(Stored items)
+--

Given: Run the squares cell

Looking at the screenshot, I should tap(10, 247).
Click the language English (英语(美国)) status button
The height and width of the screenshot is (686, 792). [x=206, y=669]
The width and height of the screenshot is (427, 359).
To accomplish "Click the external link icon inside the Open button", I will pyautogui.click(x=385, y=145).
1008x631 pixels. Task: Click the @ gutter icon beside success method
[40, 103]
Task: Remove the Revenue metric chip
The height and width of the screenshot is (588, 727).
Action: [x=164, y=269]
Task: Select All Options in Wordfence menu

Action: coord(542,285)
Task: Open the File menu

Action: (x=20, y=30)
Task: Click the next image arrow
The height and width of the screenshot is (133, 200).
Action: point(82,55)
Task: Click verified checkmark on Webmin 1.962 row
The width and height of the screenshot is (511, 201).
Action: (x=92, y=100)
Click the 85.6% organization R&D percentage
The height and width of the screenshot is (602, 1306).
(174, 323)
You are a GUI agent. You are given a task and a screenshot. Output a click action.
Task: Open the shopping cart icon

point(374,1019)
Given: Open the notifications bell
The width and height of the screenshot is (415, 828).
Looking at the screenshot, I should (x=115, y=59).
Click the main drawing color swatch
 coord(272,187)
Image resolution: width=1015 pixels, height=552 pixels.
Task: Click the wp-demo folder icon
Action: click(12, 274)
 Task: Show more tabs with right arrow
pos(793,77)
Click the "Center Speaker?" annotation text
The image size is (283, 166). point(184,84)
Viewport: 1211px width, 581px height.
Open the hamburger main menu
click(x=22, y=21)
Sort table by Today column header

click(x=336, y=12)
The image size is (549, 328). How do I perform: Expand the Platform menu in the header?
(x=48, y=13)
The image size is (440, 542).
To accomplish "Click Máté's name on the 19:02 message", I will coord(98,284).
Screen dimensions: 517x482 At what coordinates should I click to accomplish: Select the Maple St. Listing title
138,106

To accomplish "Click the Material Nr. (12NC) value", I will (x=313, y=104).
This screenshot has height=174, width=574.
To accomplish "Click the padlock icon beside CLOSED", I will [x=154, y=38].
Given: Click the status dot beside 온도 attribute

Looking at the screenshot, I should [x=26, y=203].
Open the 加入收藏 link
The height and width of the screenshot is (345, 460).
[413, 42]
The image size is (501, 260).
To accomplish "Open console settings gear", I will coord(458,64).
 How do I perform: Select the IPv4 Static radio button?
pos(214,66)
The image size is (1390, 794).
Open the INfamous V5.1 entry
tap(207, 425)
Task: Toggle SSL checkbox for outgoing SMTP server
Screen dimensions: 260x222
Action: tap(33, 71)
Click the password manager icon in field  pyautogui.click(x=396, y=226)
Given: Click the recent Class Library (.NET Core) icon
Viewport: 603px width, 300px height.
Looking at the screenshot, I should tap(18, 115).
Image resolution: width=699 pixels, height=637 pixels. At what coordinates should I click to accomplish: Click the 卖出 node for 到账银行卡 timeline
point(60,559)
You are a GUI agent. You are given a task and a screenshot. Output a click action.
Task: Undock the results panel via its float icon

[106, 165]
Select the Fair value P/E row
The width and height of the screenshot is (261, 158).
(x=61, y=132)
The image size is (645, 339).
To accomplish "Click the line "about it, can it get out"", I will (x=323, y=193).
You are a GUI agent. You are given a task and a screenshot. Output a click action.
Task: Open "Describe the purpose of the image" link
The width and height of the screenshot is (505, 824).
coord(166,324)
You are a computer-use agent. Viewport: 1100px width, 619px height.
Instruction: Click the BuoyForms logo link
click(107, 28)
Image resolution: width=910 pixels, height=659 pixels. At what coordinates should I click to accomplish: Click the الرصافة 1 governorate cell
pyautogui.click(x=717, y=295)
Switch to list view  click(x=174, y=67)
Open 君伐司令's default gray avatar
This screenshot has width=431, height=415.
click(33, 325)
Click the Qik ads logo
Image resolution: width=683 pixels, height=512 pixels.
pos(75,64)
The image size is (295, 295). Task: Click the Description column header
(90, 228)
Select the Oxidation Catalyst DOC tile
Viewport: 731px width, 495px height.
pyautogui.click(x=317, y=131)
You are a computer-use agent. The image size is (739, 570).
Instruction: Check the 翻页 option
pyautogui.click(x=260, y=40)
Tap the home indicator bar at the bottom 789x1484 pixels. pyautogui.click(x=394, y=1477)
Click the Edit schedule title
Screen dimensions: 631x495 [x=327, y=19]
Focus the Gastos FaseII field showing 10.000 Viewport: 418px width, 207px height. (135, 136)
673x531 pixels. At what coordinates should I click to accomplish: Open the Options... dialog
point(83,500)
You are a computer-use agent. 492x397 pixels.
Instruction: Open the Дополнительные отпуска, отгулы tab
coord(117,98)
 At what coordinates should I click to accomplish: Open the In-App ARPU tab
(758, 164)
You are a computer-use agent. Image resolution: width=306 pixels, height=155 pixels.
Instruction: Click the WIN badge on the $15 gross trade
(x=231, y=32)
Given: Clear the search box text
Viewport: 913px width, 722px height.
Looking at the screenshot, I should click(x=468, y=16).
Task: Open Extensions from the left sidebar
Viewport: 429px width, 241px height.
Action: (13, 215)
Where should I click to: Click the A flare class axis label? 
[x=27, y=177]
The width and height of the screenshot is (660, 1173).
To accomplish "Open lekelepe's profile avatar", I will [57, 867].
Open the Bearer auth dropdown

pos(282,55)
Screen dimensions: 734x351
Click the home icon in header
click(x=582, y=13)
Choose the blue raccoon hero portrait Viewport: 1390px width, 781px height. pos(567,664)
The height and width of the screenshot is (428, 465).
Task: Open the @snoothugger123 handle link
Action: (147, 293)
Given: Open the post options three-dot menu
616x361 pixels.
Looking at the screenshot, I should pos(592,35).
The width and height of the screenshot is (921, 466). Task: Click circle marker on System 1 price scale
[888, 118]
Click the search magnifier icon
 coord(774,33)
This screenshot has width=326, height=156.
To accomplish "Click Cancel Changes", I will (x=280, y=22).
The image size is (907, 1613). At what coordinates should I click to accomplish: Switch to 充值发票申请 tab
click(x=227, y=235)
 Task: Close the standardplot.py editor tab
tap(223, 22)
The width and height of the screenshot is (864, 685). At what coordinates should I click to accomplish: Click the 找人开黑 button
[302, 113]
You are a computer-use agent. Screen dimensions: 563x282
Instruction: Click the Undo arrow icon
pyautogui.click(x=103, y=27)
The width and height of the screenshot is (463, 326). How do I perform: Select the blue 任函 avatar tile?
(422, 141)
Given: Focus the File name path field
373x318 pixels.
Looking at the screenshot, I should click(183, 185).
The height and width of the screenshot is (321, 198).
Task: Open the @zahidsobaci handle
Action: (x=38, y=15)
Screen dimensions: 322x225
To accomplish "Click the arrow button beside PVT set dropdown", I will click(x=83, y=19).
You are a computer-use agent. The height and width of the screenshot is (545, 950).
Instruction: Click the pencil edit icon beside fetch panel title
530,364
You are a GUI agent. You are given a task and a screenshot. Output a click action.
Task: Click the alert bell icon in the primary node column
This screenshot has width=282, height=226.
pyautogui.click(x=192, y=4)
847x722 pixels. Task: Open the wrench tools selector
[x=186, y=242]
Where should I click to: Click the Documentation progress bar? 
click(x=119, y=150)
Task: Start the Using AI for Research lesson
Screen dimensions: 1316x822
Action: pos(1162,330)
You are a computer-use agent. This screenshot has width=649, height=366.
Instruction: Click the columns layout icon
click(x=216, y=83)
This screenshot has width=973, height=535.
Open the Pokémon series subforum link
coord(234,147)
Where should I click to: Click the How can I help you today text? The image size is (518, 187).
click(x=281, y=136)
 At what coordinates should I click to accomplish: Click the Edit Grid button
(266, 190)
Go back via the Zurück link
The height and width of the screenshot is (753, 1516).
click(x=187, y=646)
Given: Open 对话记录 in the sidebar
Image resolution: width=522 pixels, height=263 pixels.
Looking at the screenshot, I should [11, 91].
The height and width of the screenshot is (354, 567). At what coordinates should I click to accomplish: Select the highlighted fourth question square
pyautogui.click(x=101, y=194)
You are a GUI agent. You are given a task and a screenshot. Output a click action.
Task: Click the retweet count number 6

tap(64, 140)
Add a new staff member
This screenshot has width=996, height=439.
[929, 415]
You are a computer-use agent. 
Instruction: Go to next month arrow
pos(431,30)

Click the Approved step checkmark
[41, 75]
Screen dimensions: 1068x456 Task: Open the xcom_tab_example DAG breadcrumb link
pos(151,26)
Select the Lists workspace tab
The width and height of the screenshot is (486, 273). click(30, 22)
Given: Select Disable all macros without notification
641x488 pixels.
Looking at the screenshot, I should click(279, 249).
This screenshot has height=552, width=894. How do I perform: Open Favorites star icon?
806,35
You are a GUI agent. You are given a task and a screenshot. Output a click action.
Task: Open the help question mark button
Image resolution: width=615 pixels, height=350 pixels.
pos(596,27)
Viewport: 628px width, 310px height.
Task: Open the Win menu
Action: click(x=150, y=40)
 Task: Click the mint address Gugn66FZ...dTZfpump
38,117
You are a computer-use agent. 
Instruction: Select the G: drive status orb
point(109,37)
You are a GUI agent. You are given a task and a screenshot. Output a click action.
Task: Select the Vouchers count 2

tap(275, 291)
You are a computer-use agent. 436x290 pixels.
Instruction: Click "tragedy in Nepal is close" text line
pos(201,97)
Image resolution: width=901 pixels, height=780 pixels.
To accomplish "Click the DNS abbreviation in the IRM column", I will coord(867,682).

+--

Could you write out, exactly as they stand, only the lines above that begin at the line with "Task: Click the mint" and stop after the line with "Image resolution: width=901"?

▸ OUTPUT OF THE TASK:
 Task: Click the mint address Gugn66FZ...dTZfpump
38,117
You are a computer-use agent. 
Instruction: Select the G: drive status orb
point(109,37)
You are a GUI agent. You are given a task and a screenshot. Output a click action.
Task: Select the Vouchers count 2

tap(275, 291)
You are a computer-use agent. 436x290 pixels.
Instruction: Click "tragedy in Nepal is close" text line
pos(201,97)
Image resolution: width=901 pixels, height=780 pixels.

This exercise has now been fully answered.